● **ASSIGNED TASK**:
Once you reach the line containing "This screenshot has", return it and every line after it exactly, through the end of the records below, with no pictures.

● **EXERCISE INPUT**:
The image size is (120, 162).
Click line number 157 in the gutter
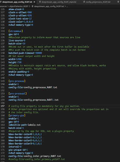click(x=3, y=106)

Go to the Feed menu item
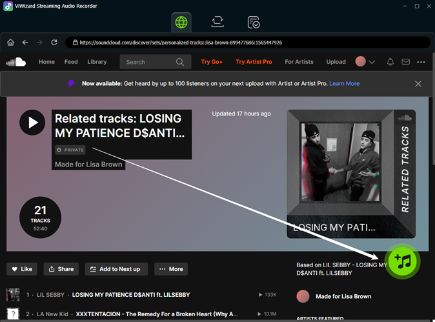tap(71, 62)
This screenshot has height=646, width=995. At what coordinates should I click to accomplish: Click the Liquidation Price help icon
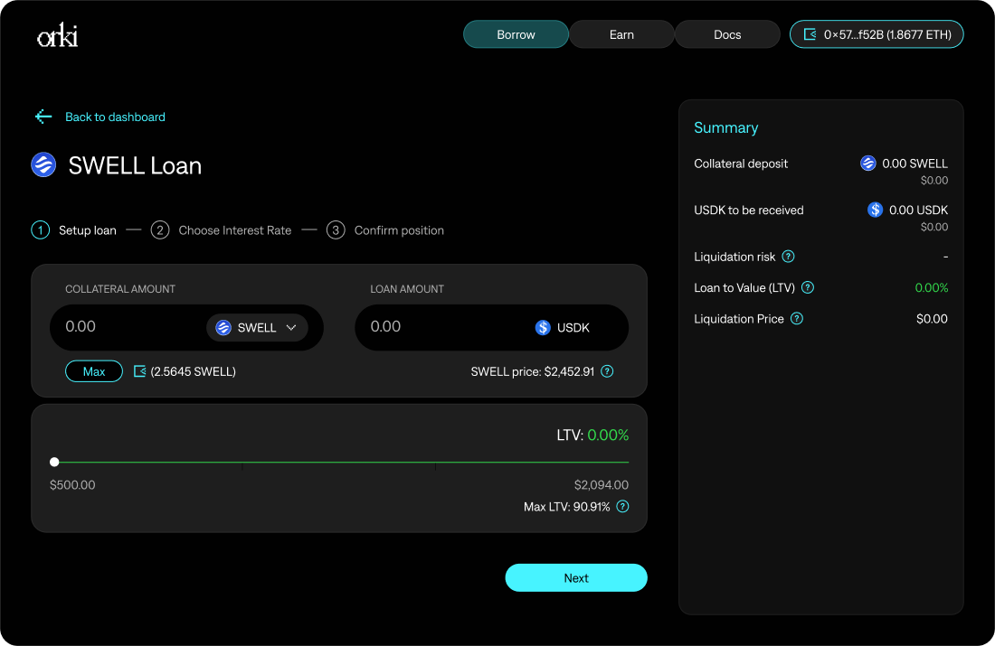click(797, 319)
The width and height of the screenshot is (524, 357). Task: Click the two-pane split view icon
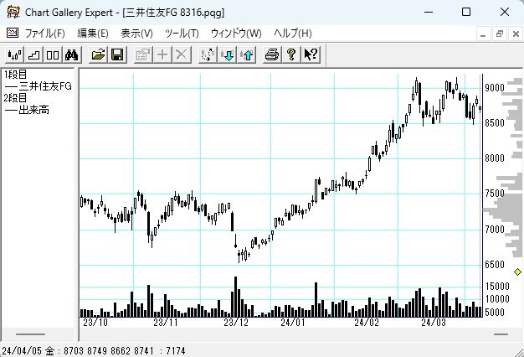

● **EXERCISE OUTPUT**:
This screenshot has height=646, width=995. At what coordinates should I click to accomplish: Click the Liquidation Price help icon
click(797, 319)
The width and height of the screenshot is (524, 357). Task: Click the two-pane split view icon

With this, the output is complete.